What was not burned in the stoves was bartered for food from farmers and black marketeers who often visited their clients in the dark of night. By 1943, most small children had never seen a banana or an orange. Since men and boys were in constant danger of being picked up by patrols, the hunter-gatherer role now fell to women and children. Procuring even authorized items with ration stamps required hours of standing in line. Girls and younger boys performed this endless duty and also trekked out of the cities to forage for fuel and beg farmers for milk and bread. They had plenty of time: the combination of no heat, little food, and the need for boths boys over twelve and male teachers to hide led to the closure of schools in many areas. In Holland, some teachers would write assignments on the blackboard every Monday and students would come in to copy them and go home to study. But cold, dark, smoky rooms and the constant hunt for food were not conducive to homework, and health was so endangered by malnutrition that children who would not normally be at risk suffered from fatigue and died of diphtheria, scarlet fever, and other childhood ills.
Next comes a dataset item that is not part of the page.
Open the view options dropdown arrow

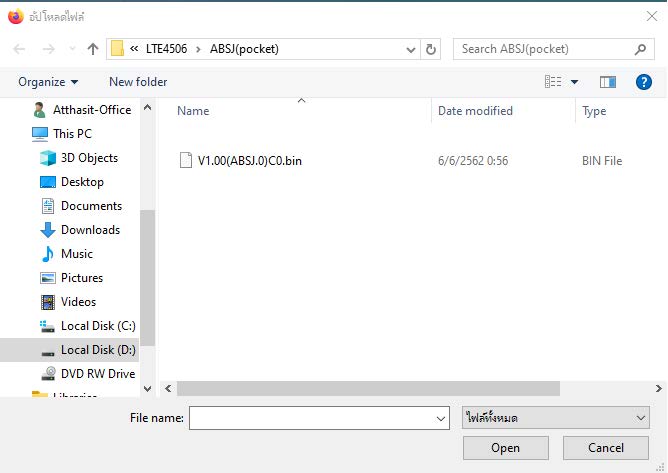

Nor was there entertainment outside the home for the average person. After D-Day, ever stricter curfews made going out at night in the pitch-dark cities impossible and most restaurants, theaters, and movie houses were closed or limited to collaborators, German officials, and the nouveaux riches of the black market economy. Few could offer anyone else much of a meal at home, and most outdoor activities were too exhausting for those who seldom saw meat and lived on bread and, if they were lucky, things like boxes of dried peas they had had the foresight to procure early in the war. By September 1944, with Allied forces well into France and Italy, relief was tantalizingly near for the rest of Europe. But the Nazis would not give up easily. By this time, for many, only the churches remained as gathering places. On Christmas Eve 1944, as Allied forces
struggled not far away in the Battle of the Bulge, the Germans lifted the curfew in Holland for midnight services. Fourteen-year-old Cornelia Fuykschot and her friends crossed the blacked-out town of Utrecht to the only church allowed to turn on its interior lights. After months of living in darkness, what the girl found inside the huge neo-rococo Catholic basilica was almost overwhelming:

As we approached the church, the streets seemed to be alive with dark figures, all moving in the same direction.… Only a little door inside the big doors could allow the celebrants in, otherwise too much light would escape through the portal to the outside.… White was the ceiling and white were the walls … white above all that mass of people that covered not only the seats but also all the floor space … white lined with gold which only intensified the brightness.… The eye could only move up, up to all this white, heavenly light following all the roses and garlands and angels which seemed to produce the jubilant music with their golden trumpets that in fact came from an organ we could not see. What else could the pastor preach about but the light that had come into the darkness and conquered it? How well we understood what that meant.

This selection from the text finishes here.